Corporate Volunteerism: Innovative Practices for the 21st Century
Referred to as the “Bible” by CR and volunteer managers throughout the U.S., this informative study focuses on creative, out-of-the-box strategies and programs and provides information on how to incorporate them with/into current initiatives. Corporate Volunteerism: Innovative Practices for the 21st Century goes beyond the “how to” primers or reports that are currently available, by focusing exclusively on best practices.
More specifically, the report provides real-life examples on how leading companies and corporations are successfully and creatively:
- Marketing their programs and recruiting employee volunteers
- Generating senior management buy-in and support
- Tracking, measuring and evaluating volunteer events and activities
- Recognizing and rewarding employee volunteerism
- Developing national volunteer events and activities
- Encouraging corporate volunteerism on a global basis
- Utilizing volunteerism for teambuilding purposes and skills/leadership development
- Overcoming obstacles and challenges affecting volunteer programs
- Provides clear and distinct recommendations on how companies can be more proactive in their approach to disaster relief
Furthermore, the report covers such topics as: the “key components” needed to build a successful volunteer program; developing effective volunteer guidelines and policies, including formal release-time and paid time-off policies; volunteer staffs and budgets; volunteer councils and committees; Dollars For Doers and other recognition programs; and developing employee- and family-friendly volunteer events and activities.

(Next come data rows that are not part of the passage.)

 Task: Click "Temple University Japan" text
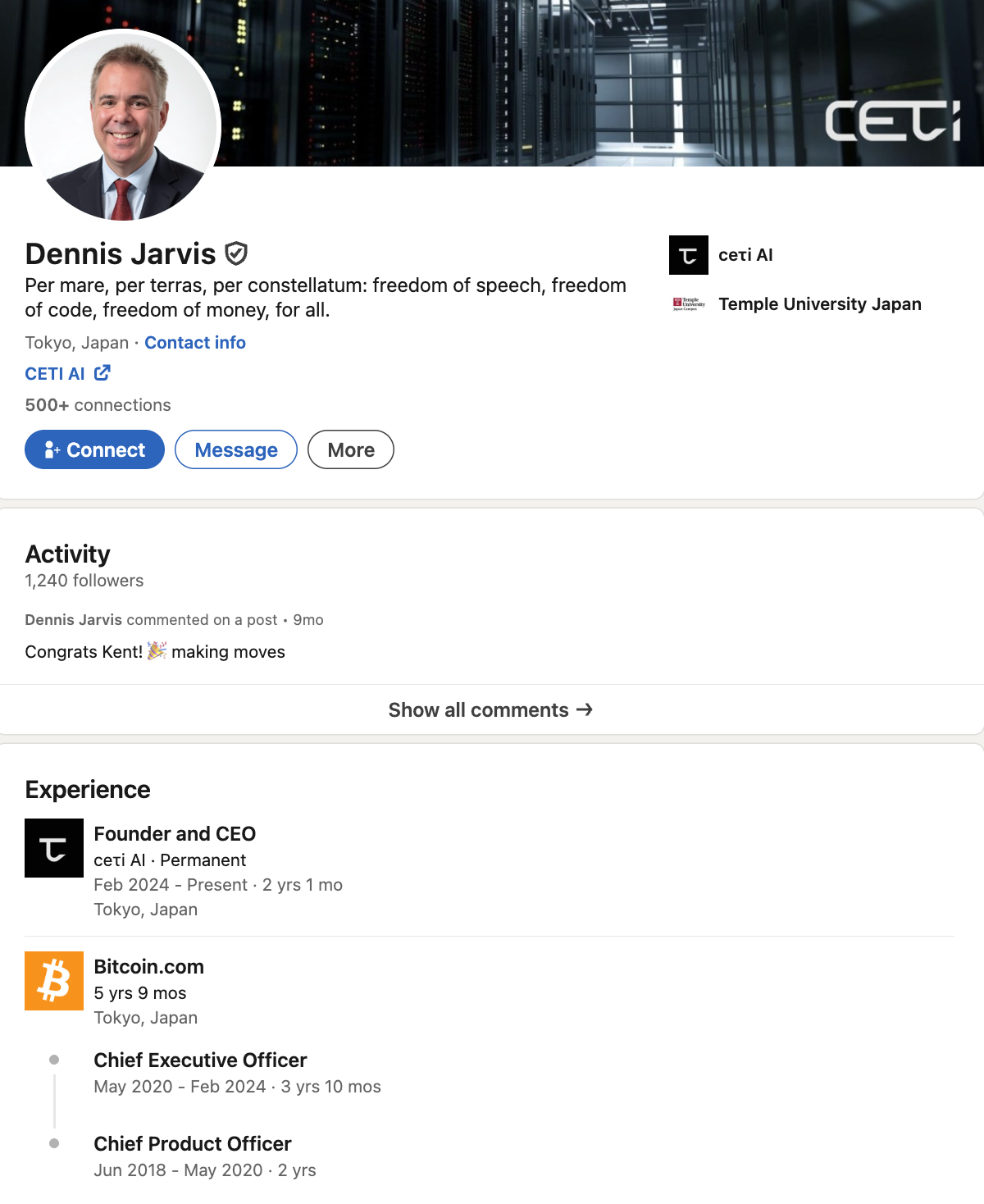click(819, 303)
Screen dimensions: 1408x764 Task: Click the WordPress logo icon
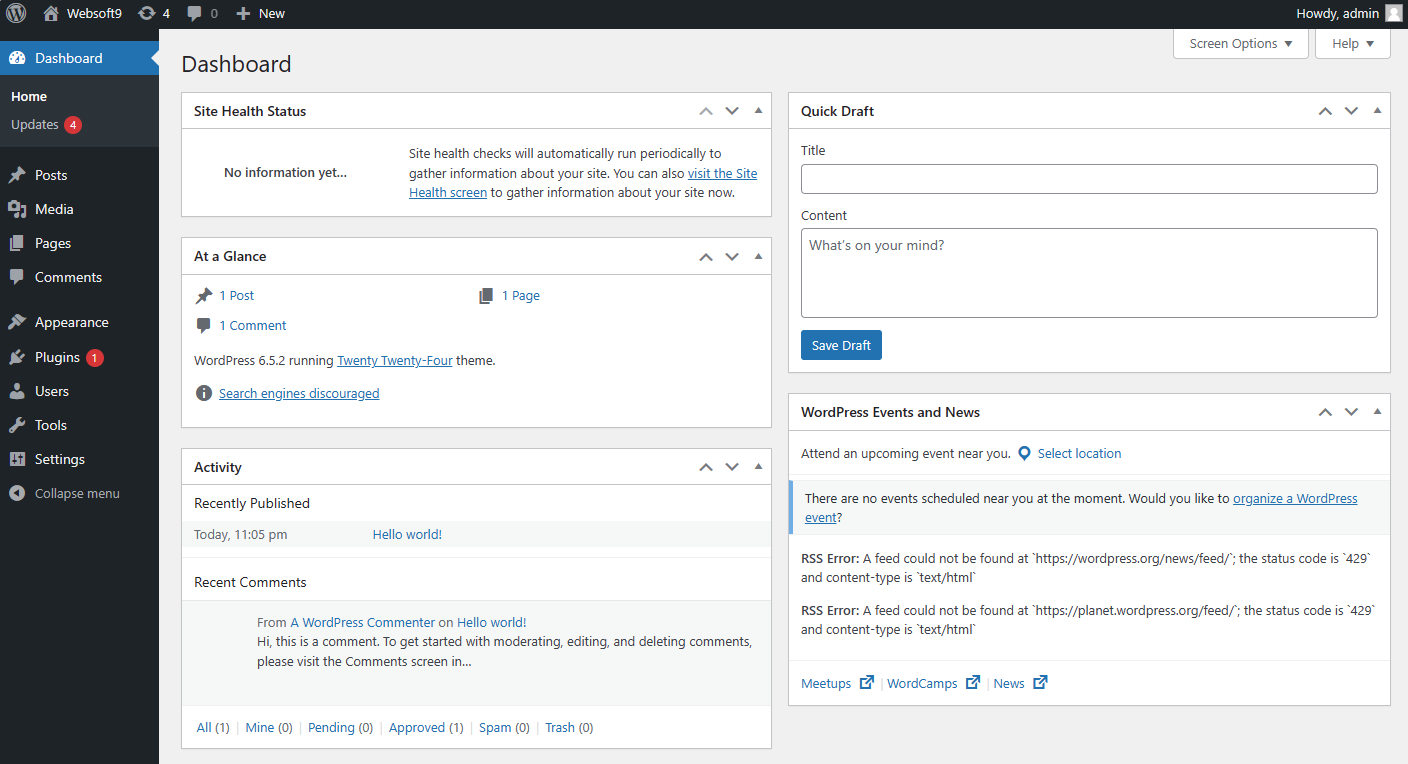[16, 13]
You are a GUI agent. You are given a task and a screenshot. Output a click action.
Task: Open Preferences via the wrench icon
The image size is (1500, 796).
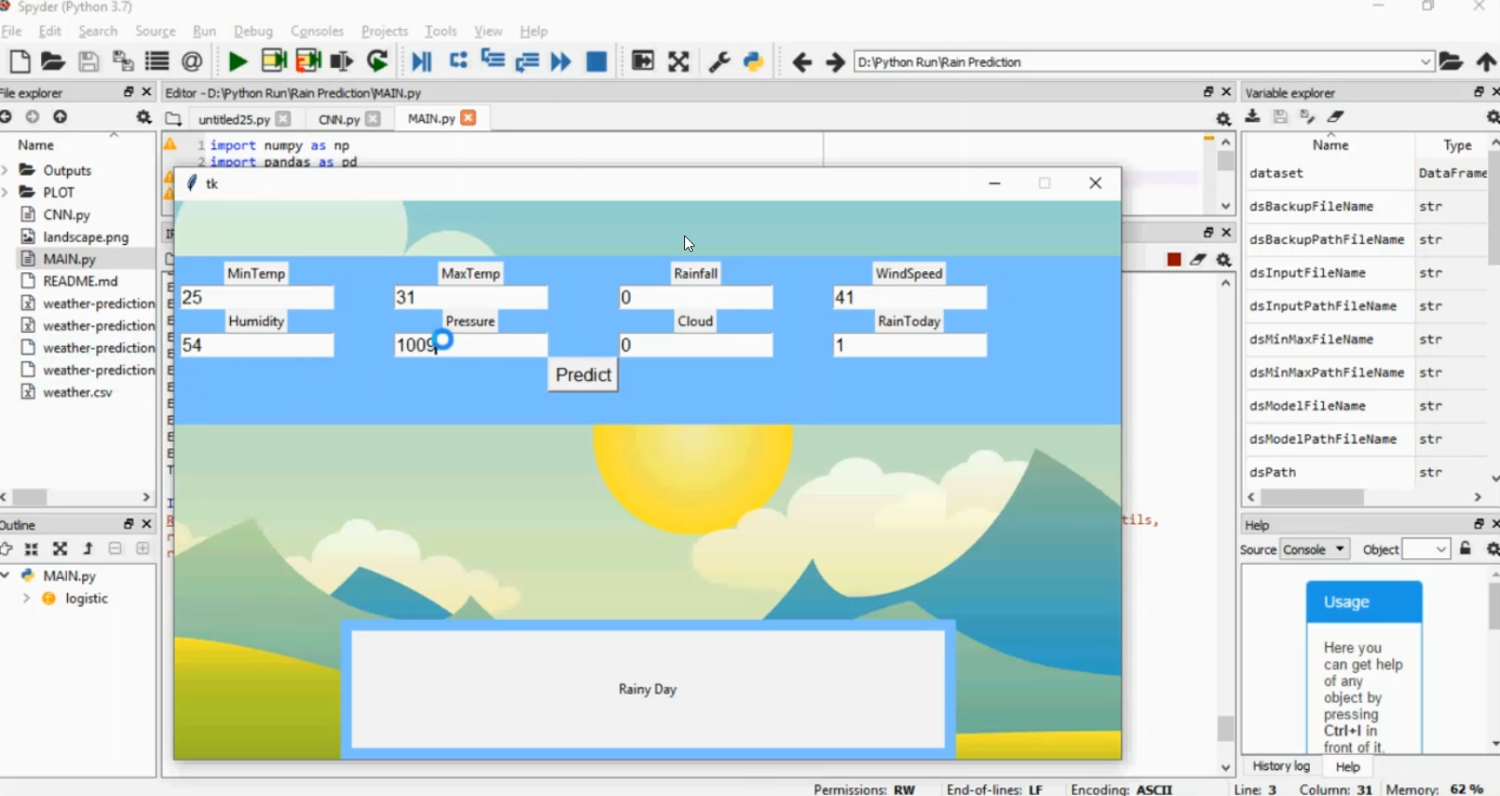719,62
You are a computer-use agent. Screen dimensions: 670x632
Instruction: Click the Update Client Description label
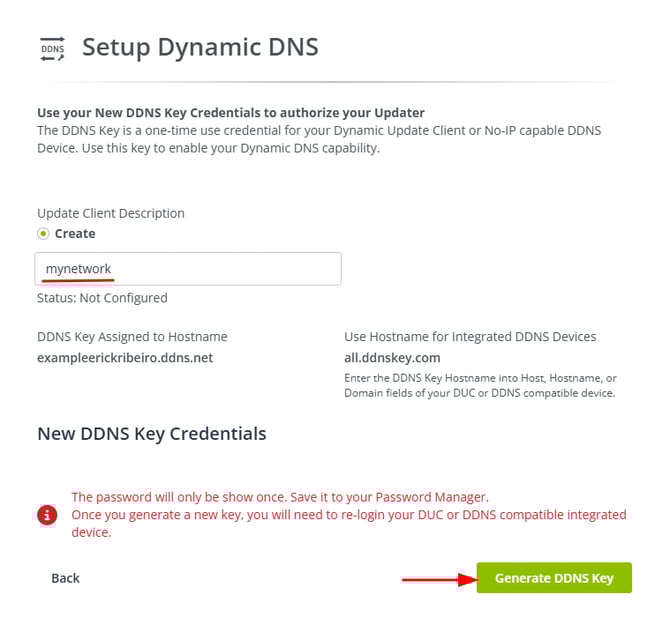pos(111,213)

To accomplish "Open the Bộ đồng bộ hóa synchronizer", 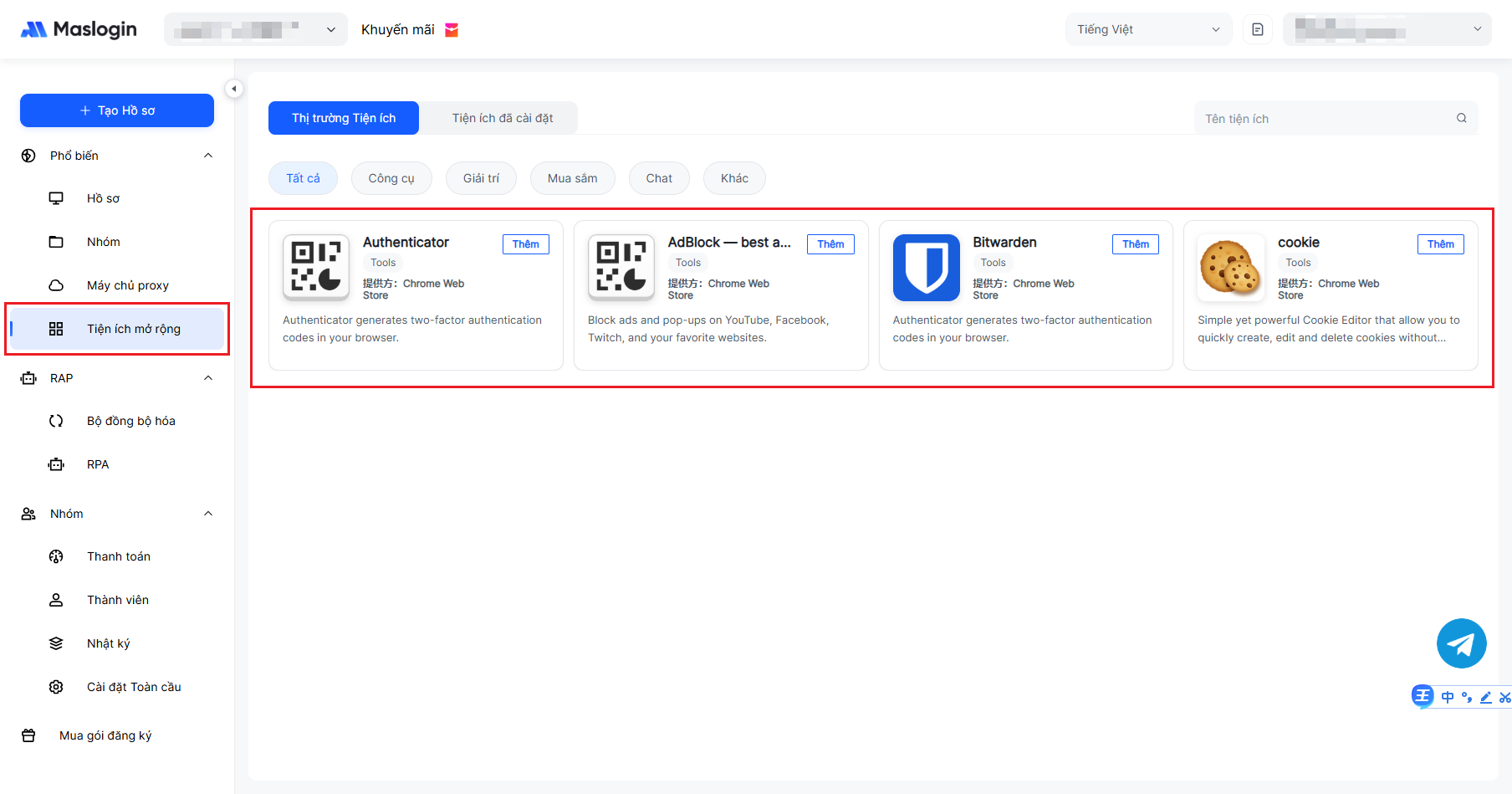I will [x=130, y=421].
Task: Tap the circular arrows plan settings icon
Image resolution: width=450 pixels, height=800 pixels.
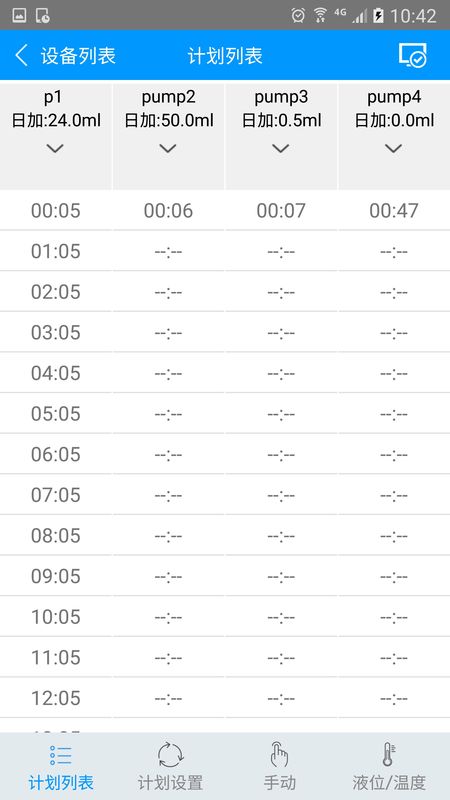Action: click(x=170, y=755)
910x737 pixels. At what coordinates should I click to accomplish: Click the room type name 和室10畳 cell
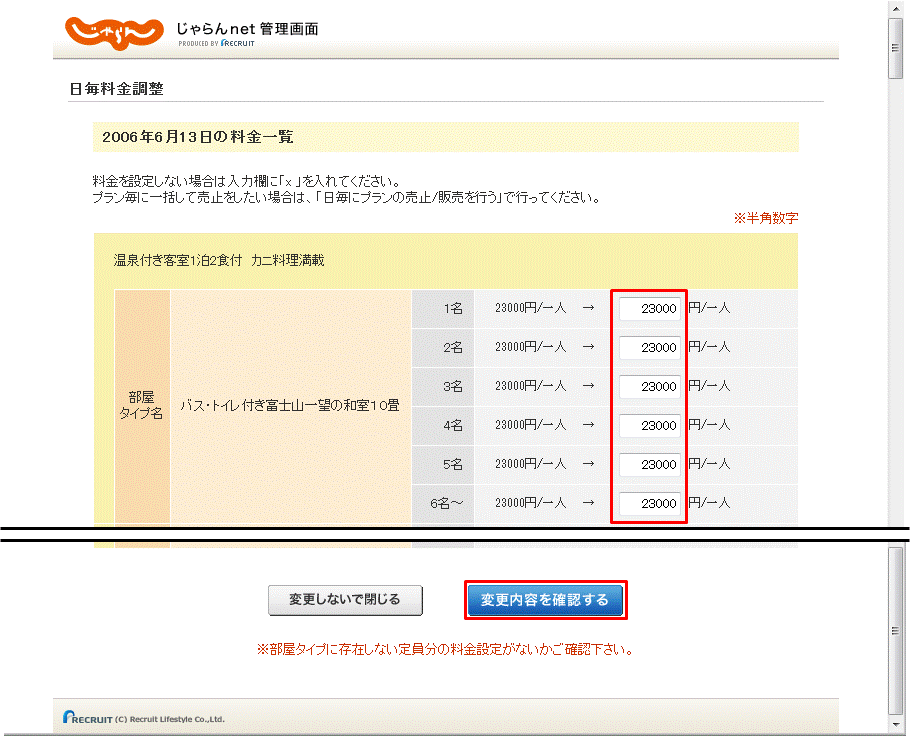click(x=290, y=406)
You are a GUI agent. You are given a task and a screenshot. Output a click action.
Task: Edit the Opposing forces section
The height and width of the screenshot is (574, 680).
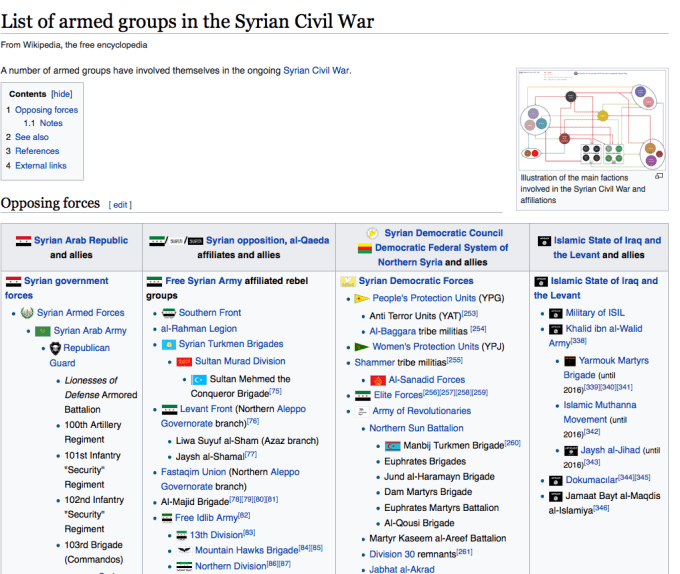120,205
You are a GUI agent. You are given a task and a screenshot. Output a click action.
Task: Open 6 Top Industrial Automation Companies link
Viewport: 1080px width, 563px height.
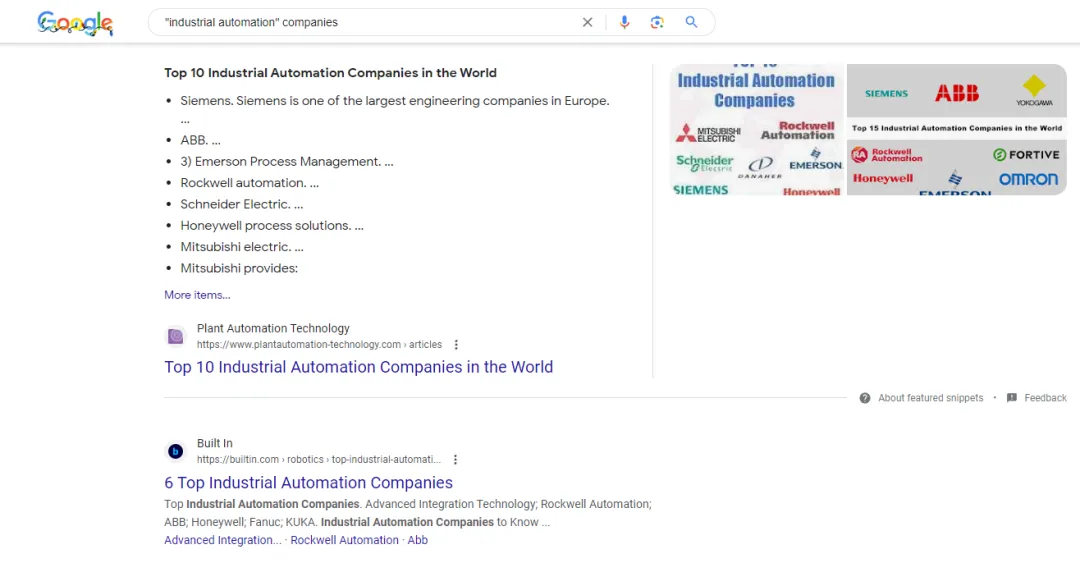(x=308, y=483)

Corporate Philanthropy in Times of Crisis
This study looks at Corporate America’s role in aiding and supporting communities ravaged by the affects of both natural and man-made disasters. Compiled from interviews with nearly 100 corporations and disaster relief experts, including FEMA, American Red Cross, The Salvation Army, NVOAD and others, Corporate Philanthropy in Times of Crisis provides guidance on how companies can better respond to future disasters by working more closely and more effectively with local, state and national emergency management agencies and disaster relief organizations.
Specifically, this study:
- Presents views from the public, private and nonprofit communities on Corporate America’s role in domestic/U.S. disaster relief, from choosing nonprofit partners, to determining the level of assistance and budgeting for disaster relief
- Documents corporate community outreach programs and initiatives related to disaster response and recovery
- Highlights corporate philanthropic trends and practices covering cash, product and in-kind contributions, as well as employee giving and volunteerism
- Introduces some of the “lesser known” volunteer organizations active in disasters and their roles in the response and recovery processes
- Identifies the true needs of disaster relief and volunteer organizations
- Provides clear and distinct recommendations on how companies can be more proactive in their approach to disaster relief.
Best Practices in External Corporate Diversity
Best Practices in External Corporate Diversity examines how companies not only manage diversity within their organizations, but also take diversity to the next level by integrating it throughout their organizations.
Specifically, this groundbreaking benchmark study focuses on how diversity is being integrated into the following external operations, and the benefits they generate:
- Recruitment and retention
- Corporate community involvement
- Supplier diversity
- Marketing and customer relations
- Corporate communications
- Sponsorships and event marketing
Best Practices in External Corporate Diversity 2000 serves as a vital source of information for HR, community relations, and marketing professionals alike.